Wednesday, October 16, 2013

One step closer to publication for Leta Serafim!




Leta Serafim, author of To Look On Death No More and The Devil Takes Half (soon to be released by Coffetown Press, 2014) is seen here in Greece, in the very area where both books take place.
            To Look On Death No More is a historical fiction set in Greece during WWII, a story that will pull at your heartstrings.
            Brendan O’Malley was an Irishman with heroic ideals who joined His Majesty’s army to rid the world of tyrannous rulers – specifically Hitler. His former dispatches were in Cairo, challenging Rommel in the desert; his last in Greece the autumn of 1943 with the stated objective ‘to make contact with partisan forces and build airstrips.’ Parachuting in, he is wounded and is found by Danae, a seventeen year old Greek girl, and her brother, Stefanos. Although they confiscate all he has upon his discovery, they hide him in a cave for weeks saving his life. He, in turn, helps Danae’s family and joins the rebel forces to fight the Germans.
            A true love story, as well as an expose’ of what occurred in a remote part of Greece close to the end of the war, you feel as if you are there, so hungry your insides ache; so cold you shiver, bracing against the slicing winds of the mountains, yet so in love you are afraid to acknowledge your heart; knowing either of you may not exist tomorrow.
            Thoroughly researched, Serafim’s documentation and pictures give breath to those who lived and those who were lost. Most WWII stories are written with Italy, Germany, Great Britain and the United States as the focal points, but who has read of the atrocities committed against the Greeks? Who has been satisfied with their meager atonements?  

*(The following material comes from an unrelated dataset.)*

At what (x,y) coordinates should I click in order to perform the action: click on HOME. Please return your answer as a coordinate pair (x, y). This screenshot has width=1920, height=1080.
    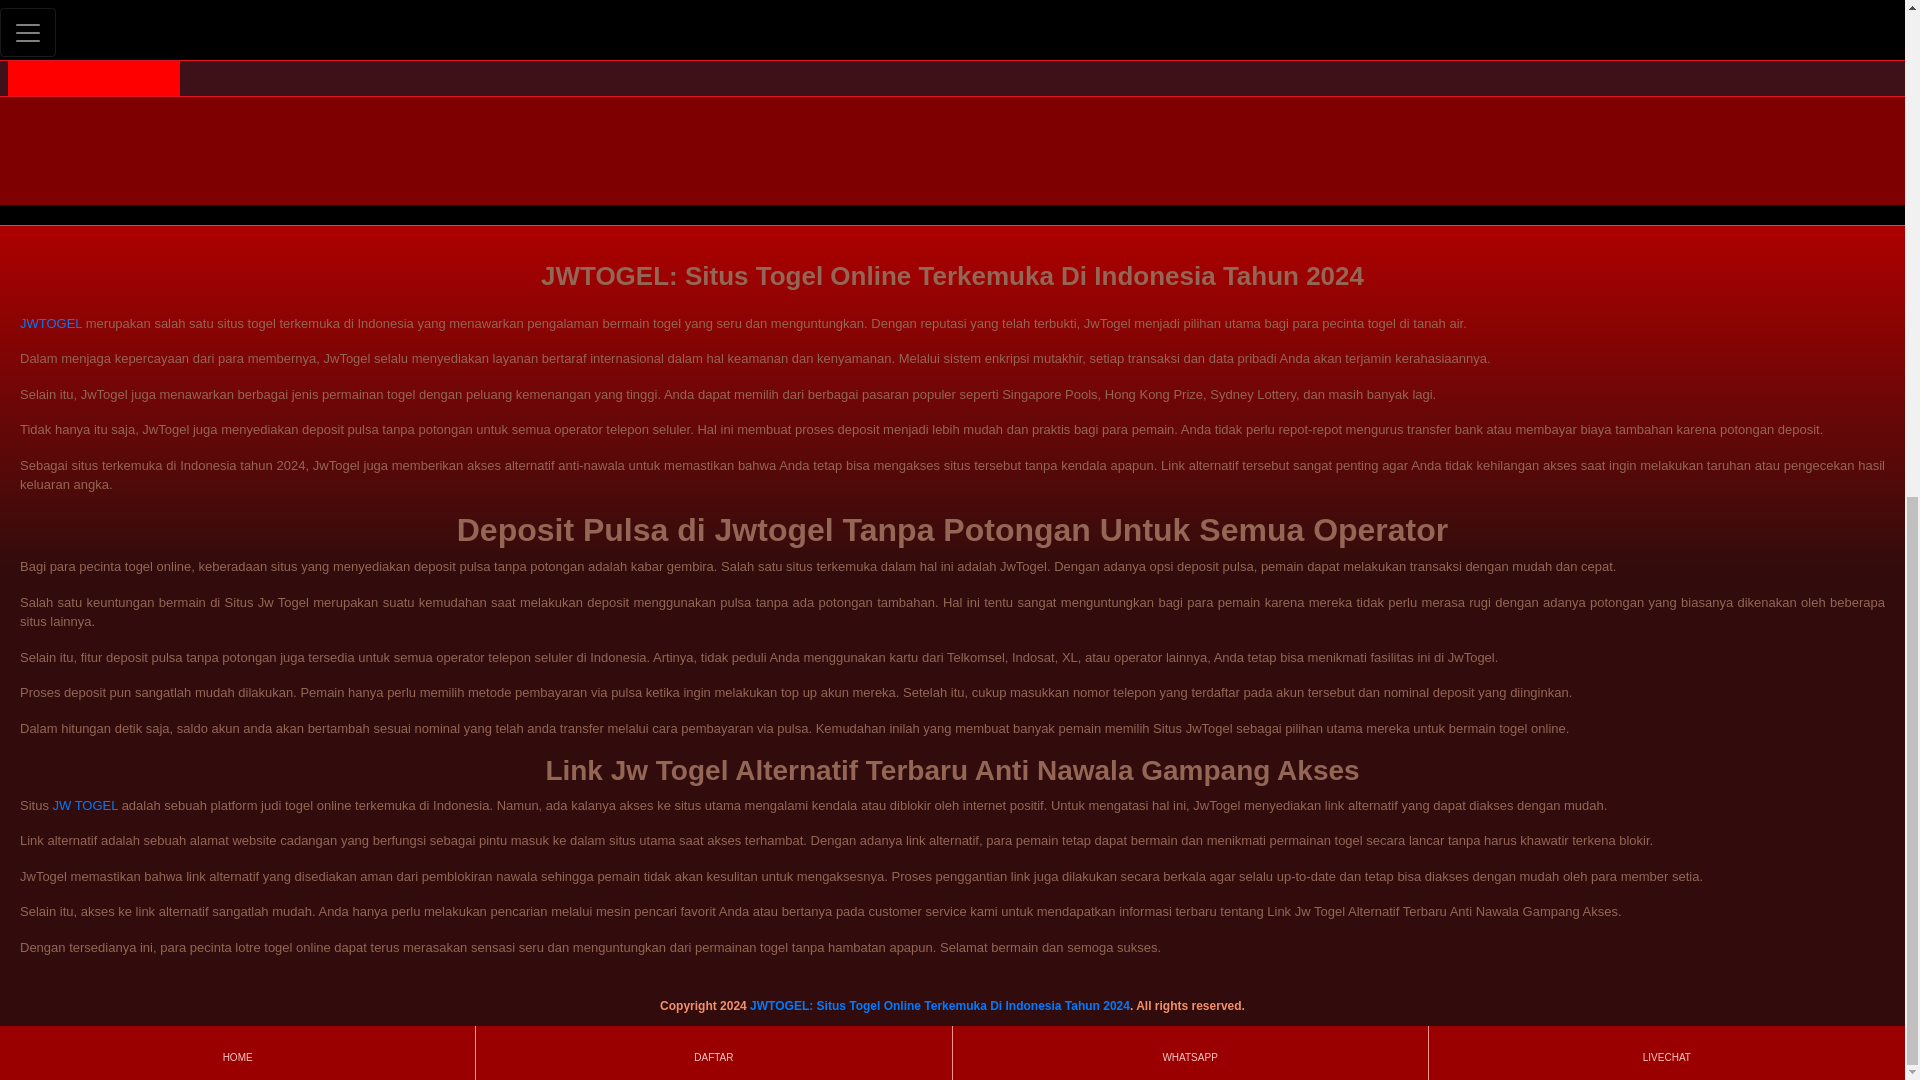
    Looking at the image, I should click on (236, 136).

The Devil Takes Half is a murder mystery set on the Greek island of Chios, five kilometers off the coast of Turkey.
            A severed hand is found at an archeological site at the monastery of Profitas Elias in the mountainous interior of the island. A close-knit community with only one homicide since WWII, the Chief Officer is inexperienced in such investigations, but with the help of the local priest who watches all the American crime shows and Marina, a woman he has loved all his life but was not allowed to marry, he pieces the puzzle together. An ancient Minoan city is the source of all the malice, murder and mayhem, but also the saving grace of a poor island.
            Twists, turns and dead-ends combined with gasp-filled events keep you clueless as to who the villains are until the very end.

            Serafim was a journalist at the Los Angeles Times Washington Bureau before moving to Greece, where she taught art and illustrated books. Upon her return to the United States, she wrote feature stories for the Boston Globe before trying her hand a fiction. She continues to spend her summers in Greece.